Burden of Proving the Necessity Defense

The burden is on the Defendant to prove the defense of necessity to the jury’s satisfaction. Remind the jury that this burden is not beyond reasonable doubt but only to the jury’s satisfaction.

Notice of Defense

If the Defendant is charged with Habitual Impaired Driving or Felony Death by Vehicle, giving the Superior Court original jurisdiction of the case, the defendant may be required to give notice of certain defenses upon a motion for such disclosure from the State. However, N.C.G.S. 15A-905(c)(1) does not speak to the defense of necessity. Therefore, it appears that under the current statute, disclosure of the necessity defense on a felony related DWI would not be required.

If the defendant is charged with misdemeanor driving while impaired, the original jurisdiction of the court being with the district court, then there is no requirement to give notice to the State of the intent to assert the defense of necessity. See Badson.

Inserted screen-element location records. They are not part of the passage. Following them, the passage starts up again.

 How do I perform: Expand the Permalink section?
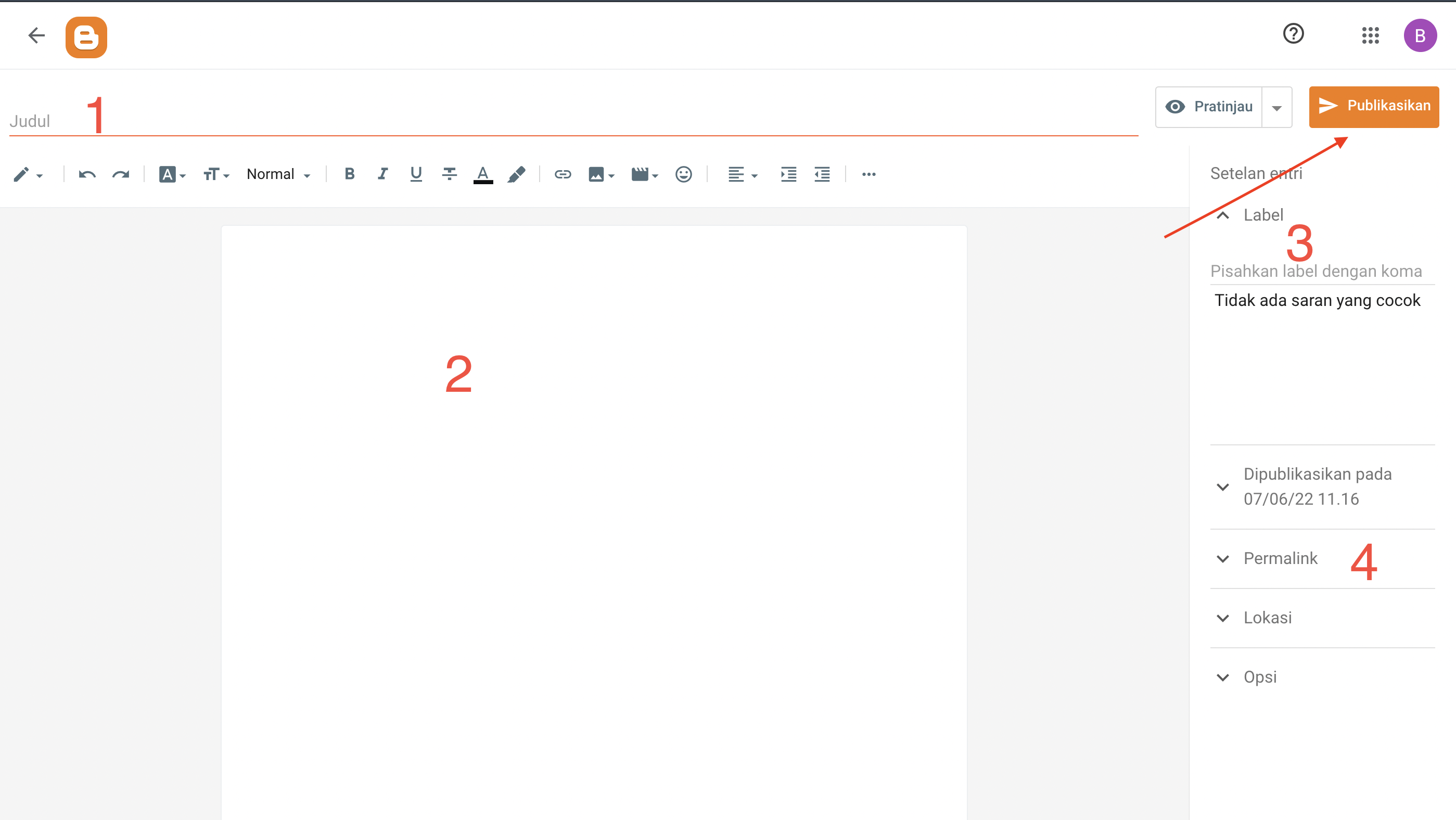coord(1223,558)
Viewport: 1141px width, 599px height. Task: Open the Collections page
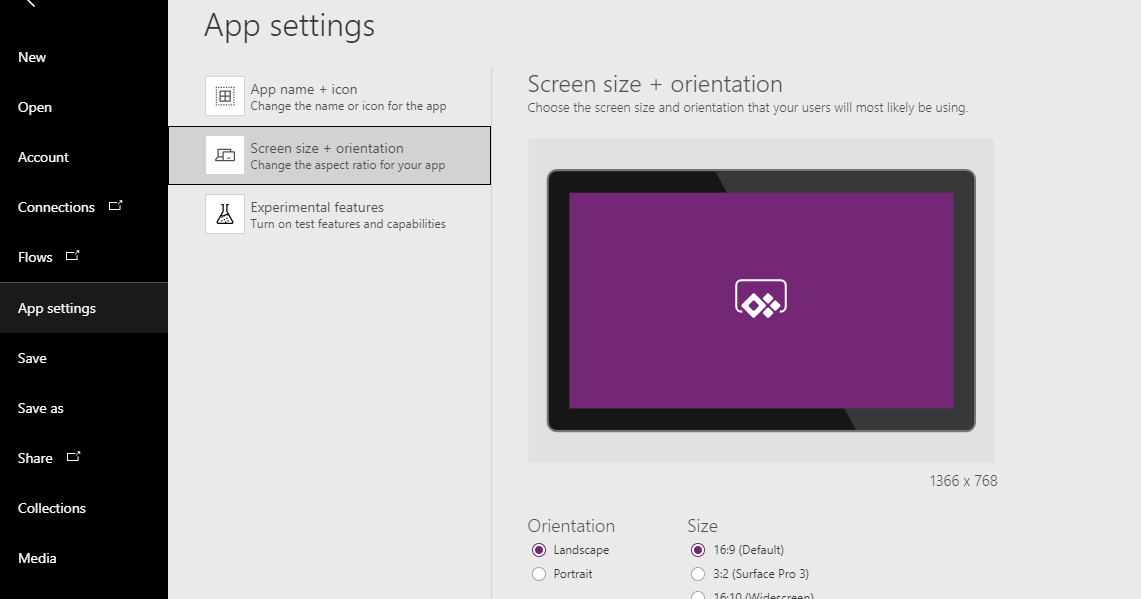click(x=51, y=507)
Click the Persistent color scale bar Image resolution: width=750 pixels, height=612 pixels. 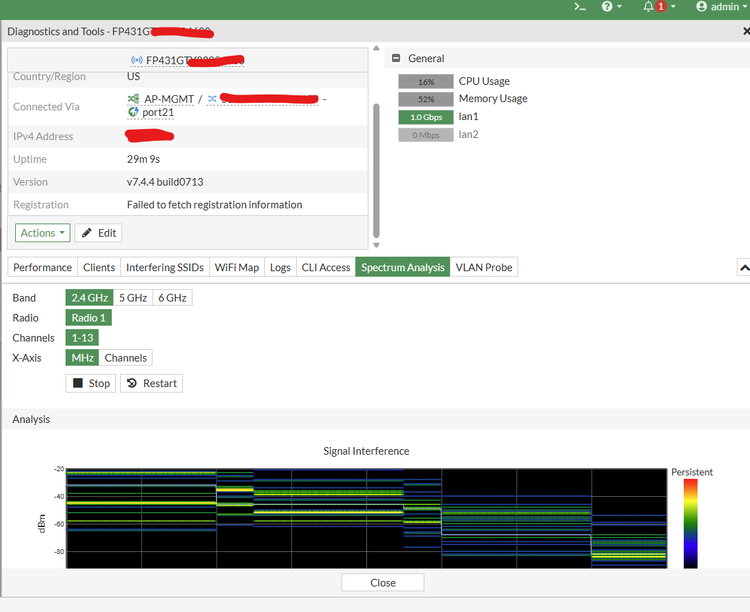[690, 523]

Distinguishing Necessity Defense and Defense Based on Coercion or Duress

The Court of Appeals in Miller held that,

“the defense of necessity is recognized as a defense separate and distinct from the defense of duress.”

In a case of driving while impaired, the Defendant may have facts that support neither defense, both, or only one. The elements of a defense based on coercion/duress and a defense based on necessity are different and would require separate instructions and persuasive arguments.

See our article on the Duress Defense in the DWI Context for tips on asserting the separate defense based on coercion or duress.

Jury Instruction for Defense of Necessity

If the evidence presented at trial, viewed in the light most favorable to the Defendant and ignoring all contradictory evidence, was sufficient to permit the jury to reasonably infer the three elements of the necessity defense, the trial court is required to give an instruction on necessity.

As the Court in Miller noted, in North Carolina, there is no pattern jury instruction that expressly addresses the defense of necessity. Therefore, defense counsel should specifically request an instruction on the necessity defense and do so in writing with supporting case law.

Here is a suggested language for requesting an instruction on the necessity defense:

There is evidence in this case tending to show defendant acted only out of necessity. To establish the defense of necessity, a defendant must show: (1) he took reasonable action, (2) such action was taken to protect life, limb, or health of a person, and (3) no other acceptable choices were available. The defendant need not prove this defense beyond reasonable doubt, but only to your satisfaction.

The rationale behind the defense is based upon the public policy that the law ought to promote the achievement of higher values at the expense of lesser values, and sometimes the greater good for society will be accomplished by violating the literal language of the criminal law. If the harm which will result from compliance with the law is greater than that which will result from violation of it, a person is justified in violating it.

If you are satisfied from the evidence that defendant took reasonable action in driving while impaired to protect the life, limb, or health of a person and there were no other acceptable choices available to the defendant, it would be your duty to return a verdict of not guilty.

State v. Miller, ____ N.C. App. _____, No. COA17-405 (2018); State v. Hudgins, 167 N.C. App. 705, 710–11, 606 S.E.2d 443, 447 (2005); State v. Thomas, 103 N.C. App. 264, 265, 405 S.E.2d 214, 215 (1991). Compare with N.C.P.I. Crim. 310.10.